Therefore, it would have been obvious to one ordinary skill in the art before the effective filing date of the claimed invention to modify the teachings of determine the driver's emotional response to a driving event as taught by Sicconi ([0033]) into the imaging system of Rougeaux & Arora in order to provide systems for increasing the safety of voice conversations between drivers of a vehicle and remote parties, computing the risk level assessment as a function of the monitoring data and other information exchanged between the in-vehicle subsystem and the remote subsystem, and the computing apparatus is capable of generating automatic safety responses, alerts, and notifications for the driver and remote party (Sicconi, [0004]).
Regarding Claim 2, Rougeaux in view of Arora and Sicconi discloses the method of claim 1,
Rougeaux discloses wherein the video data comprises video collected from a video camera centered on the driver's face ([0093], FIG. 1, an imaging device flight camera 104 captures time separated images of the subject's face 106 including one or both of the subject's eyes 108 and 110 in gaze tracking system of driver monitoring system for a vehicle).
Regarding Claim 5, Rougeaux in view of Arora and Sicconi discloses the method of claim 3,
Arora discloses further comprising receiving video of the front of the vehicle and determining the event based on the video ([0002] Vehicles with semi-autonomous driving features that includes features that help keep the vehicle within lane boundaries, guide the vehicle around corners, or automatically accelerate and brake based on the presence of other vehicles).
Regarding Claim 6, Rougeaux in view of Arora and Sicconi discloses the method of claim 5,
Rougeaux discloses wherein the event comprises a safety hazard ([0002], vehicle driver drowsiness and attention monitoring systems).

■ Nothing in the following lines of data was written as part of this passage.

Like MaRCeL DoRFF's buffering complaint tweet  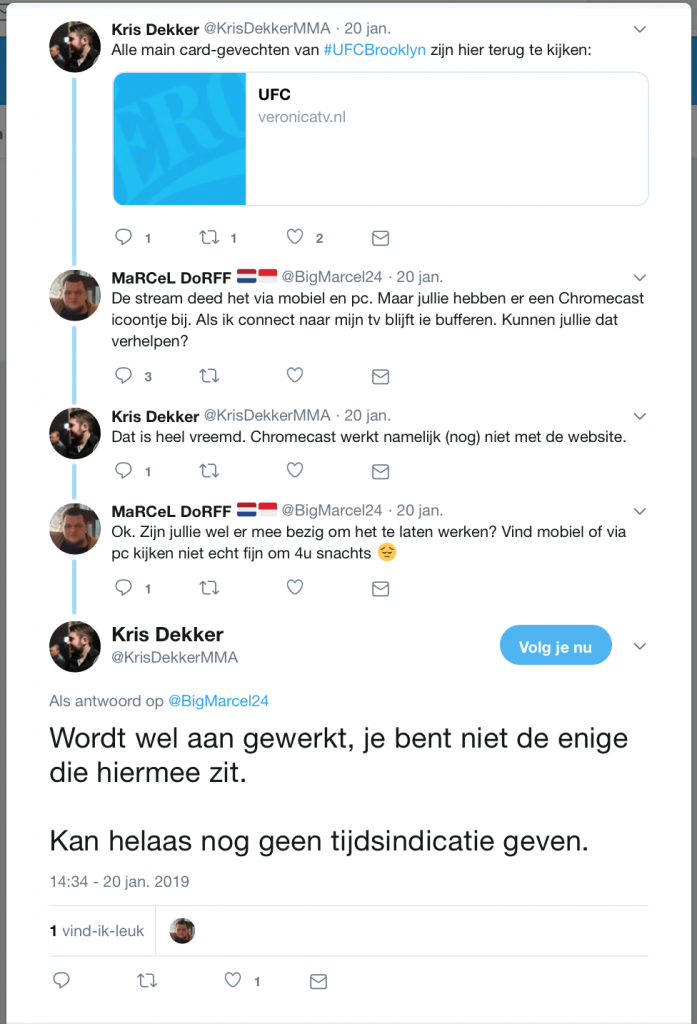(x=294, y=376)
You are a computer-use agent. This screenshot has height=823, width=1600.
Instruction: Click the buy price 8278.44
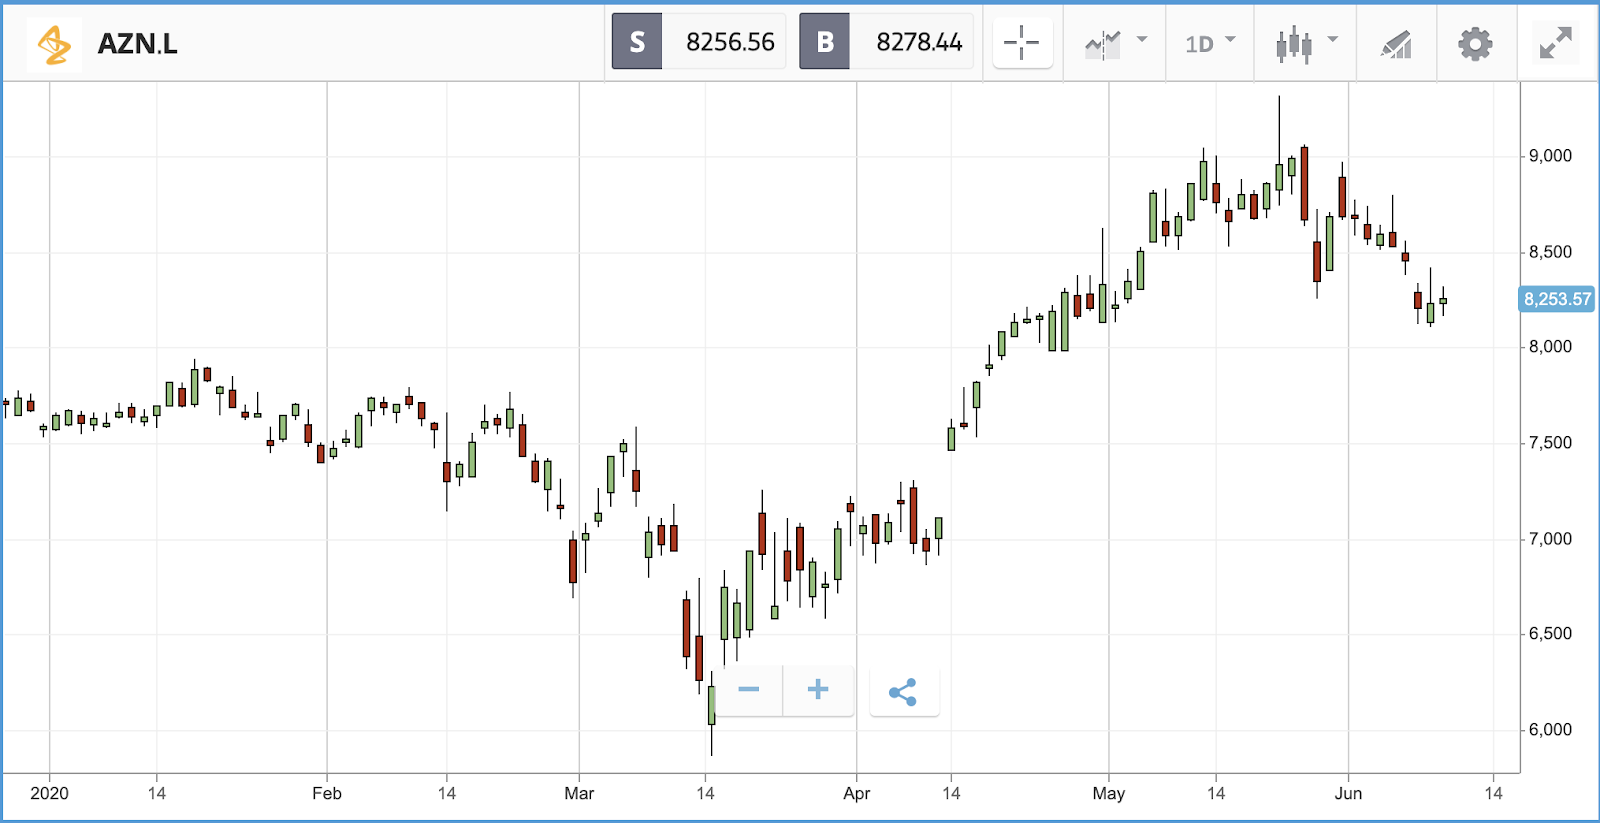(x=918, y=42)
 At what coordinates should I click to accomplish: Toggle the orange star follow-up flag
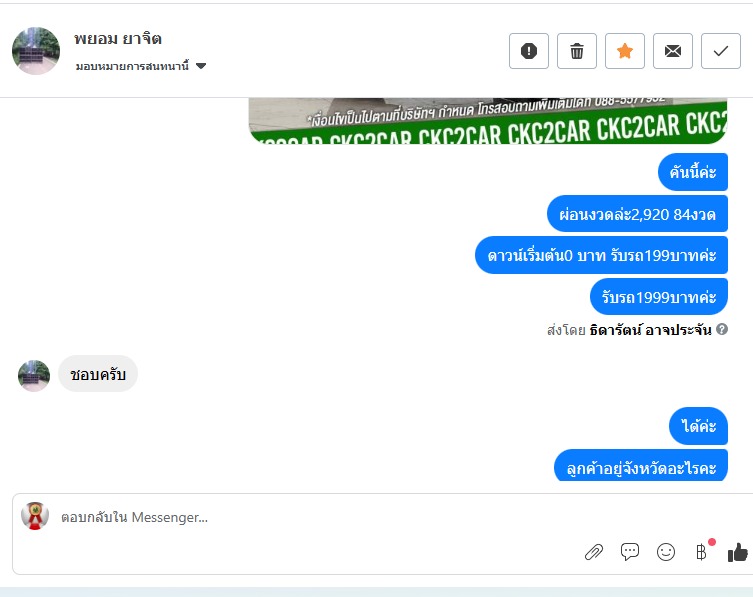pos(625,51)
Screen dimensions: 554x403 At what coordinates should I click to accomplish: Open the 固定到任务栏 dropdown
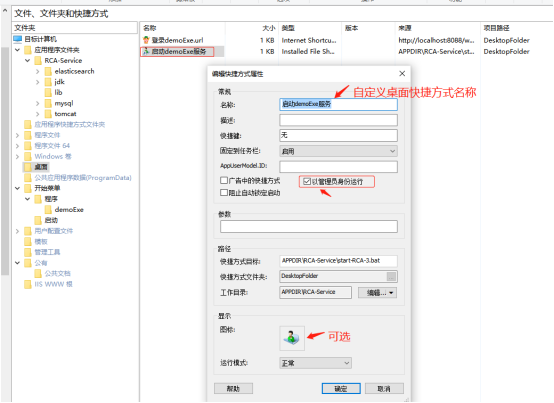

The same reason or rational of obviousness motivation applied as used above in claim 1.
Regarding Claim 7, Rougeaux in view of Arora and Sicconi discloses the method of claim 1,
Rougeaux discloses further comprising determining a classification performance value indicating an accuracy of determining whether the driver is expressing surprise ([0014] upon detection of no corneal reflections, determining three dimensional positions of one or more reference facial features of the subject and performing a second eye gaze tracking procedure on one or both eyes of the subject based on the estimation of head pose of the subject from the positions of the one or more detected reference facial features).
Regarding Claim 8, Rougeaux in view of Arora and Sicconi discloses the method of claim 1,
Arora discloses wherein determining whether the driver is expressing surprise comprises calculating a weighted average of the weighted pupil confidence value and the weighted facial confidence value ([0022], vehicle computing system 104 may determine 3D eye gaze vector 112 using an average of the first and second initial 3D eye gaze vectors. Vehicle computing system 104 may, in other examples, apply a weighting to one or more of the first and second 3D eye gaze vectors and use the weighted values to determine 3D eye gaze vector 112. Vehicle computing system 104 may determine weights to apply to the first and second initial 3D eye gaze vectors based on a confidence that the first or second initial 3D eye gaze vector was accurately determined). The same reason or rational of obviousness motivation applied as used above in claim 1.
Regarding Claims 9-10 & 13-15, system claims 9-10 & 13-15 of using the corresponding method claimed in claims 1-2 & 5-8, and the rejections of which are incorporated herein for the same reasons as used above.
Regarding Claims 16-17 & 19-20, Computer machine-readable medium claims 16-17 & 19-20 of using the corresponding method claimed in claims 1-2 & 5-8, and the rejections of which are incorporated herein for the same reasons as used above.
Claims 3-4, 11-12 & 18 are rejected under 35 U.S.C. 103 as being unpatentable over Rougeaux et al. (US 20190156100, hereinafter Rougeaux in view of Arora et al. (US 20230088021, hereinafter Arora), Sicconi et al. ( US 20220402517, hereinafter Sicconi) and Raz et al. (US 20230294706, hereinafter Raz)
Regarding Claim 3, Rougeaux in view of Arora and Sicconi discloses the method of claim 1, but does not explicitly discloses further comprising determining a latency between the driver expressing surprise and an event occurring in front of a vehicle of the driver, wherein the first and second weights are determined based on the latency.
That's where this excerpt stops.